_Problem_
From the material below, pull out every line containing the string "pyautogui". The match is case-sensitive.

··· Data provided

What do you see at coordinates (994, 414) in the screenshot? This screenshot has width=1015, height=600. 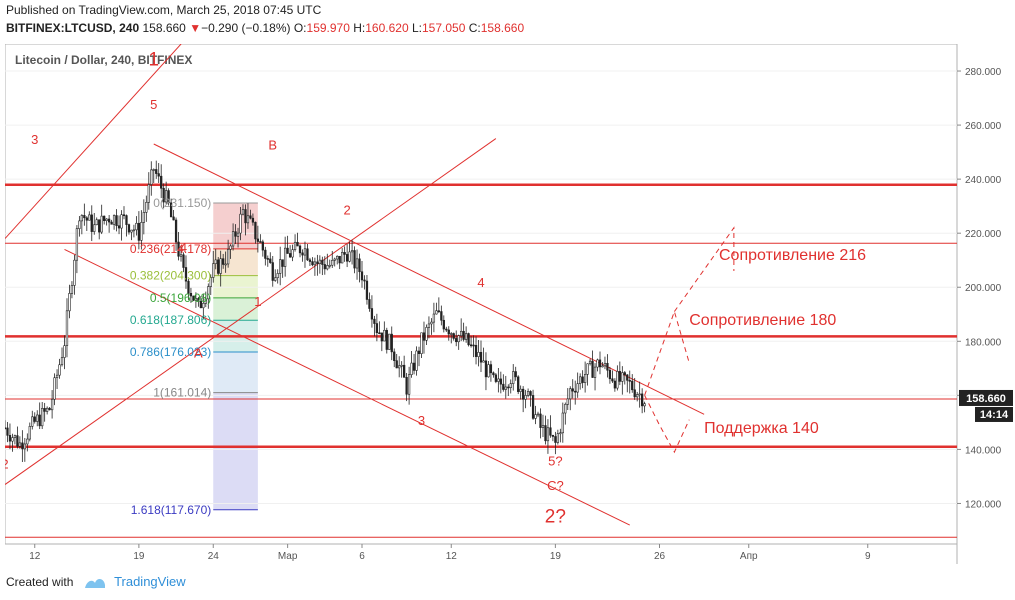 I see `price-tag-time-bg` at bounding box center [994, 414].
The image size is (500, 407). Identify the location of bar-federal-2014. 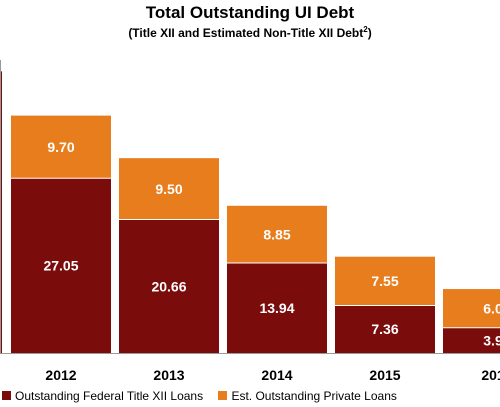
(277, 308).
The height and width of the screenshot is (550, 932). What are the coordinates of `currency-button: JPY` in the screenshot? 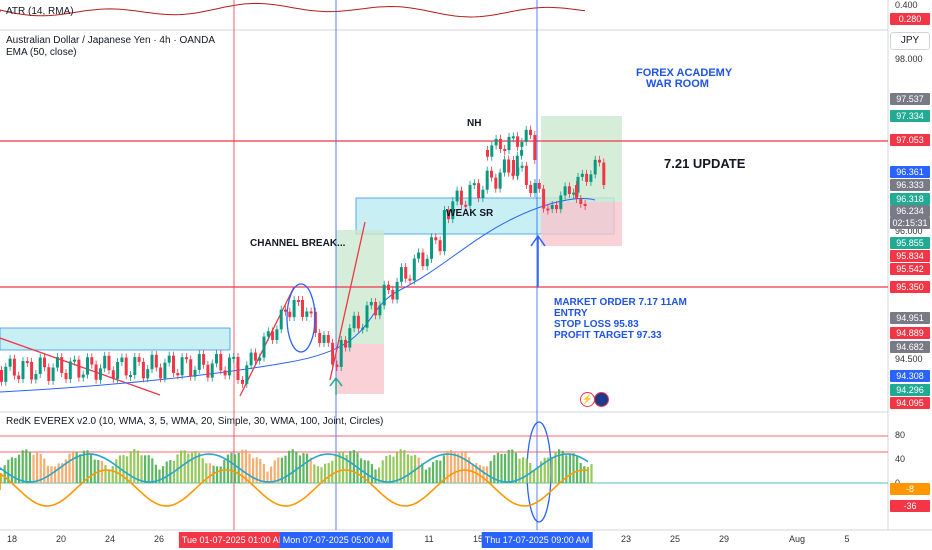 It's located at (910, 41).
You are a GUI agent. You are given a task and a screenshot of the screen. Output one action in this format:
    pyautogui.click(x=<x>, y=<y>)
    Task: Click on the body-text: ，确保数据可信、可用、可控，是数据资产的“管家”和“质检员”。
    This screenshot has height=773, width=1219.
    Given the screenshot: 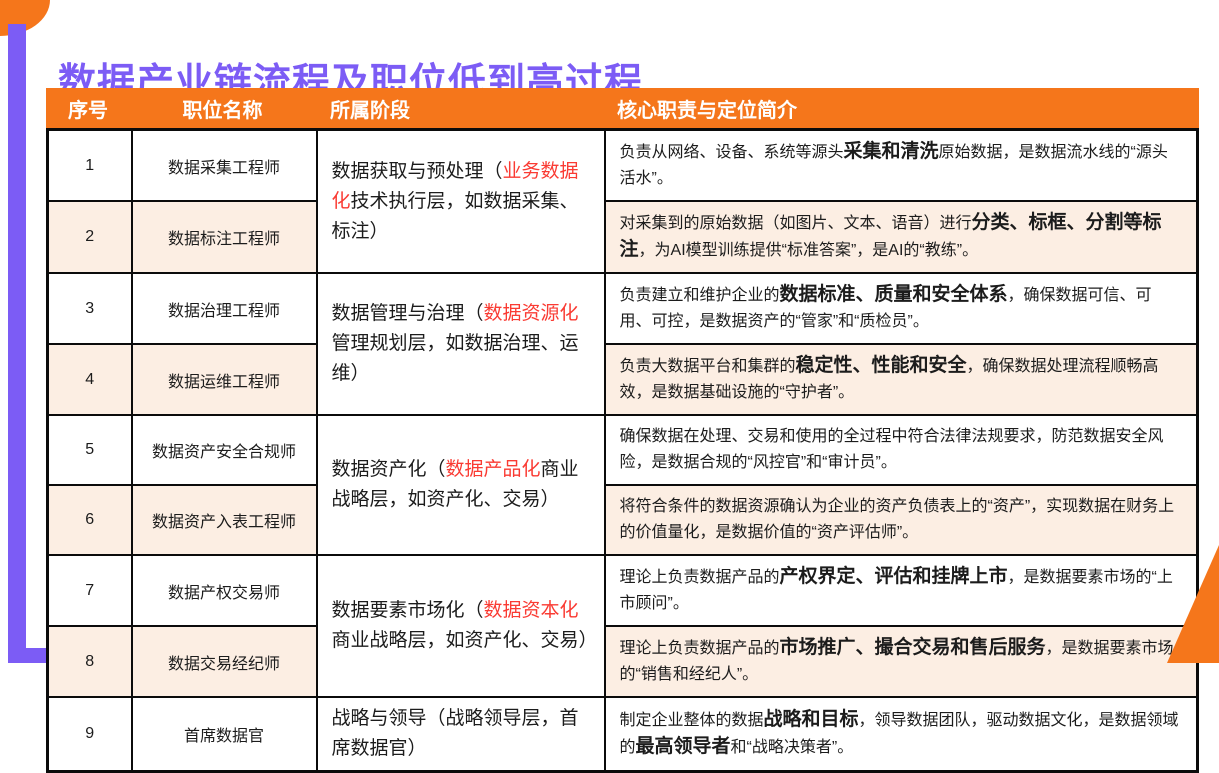 What is the action you would take?
    pyautogui.click(x=886, y=308)
    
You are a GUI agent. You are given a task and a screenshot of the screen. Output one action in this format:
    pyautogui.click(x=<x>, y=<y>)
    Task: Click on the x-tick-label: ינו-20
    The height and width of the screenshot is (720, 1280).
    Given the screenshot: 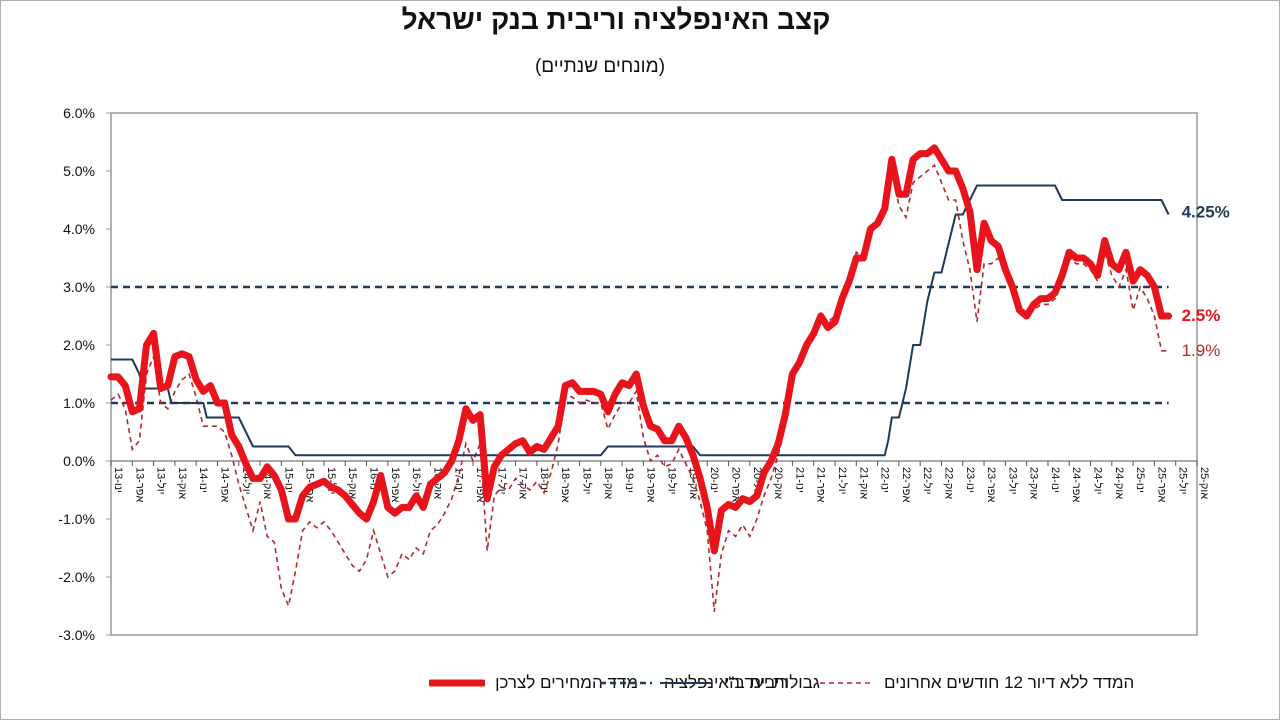 What is the action you would take?
    pyautogui.click(x=714, y=480)
    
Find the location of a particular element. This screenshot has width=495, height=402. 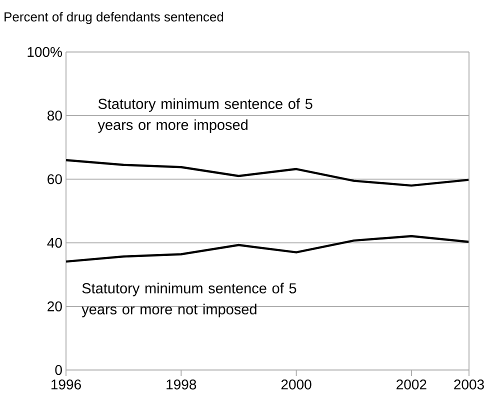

······

_Answer to the exercise_
    pyautogui.click(x=<x>, y=<y>)
    pyautogui.click(x=886, y=308)
    pyautogui.click(x=<x>, y=<y>)
    pyautogui.click(x=714, y=480)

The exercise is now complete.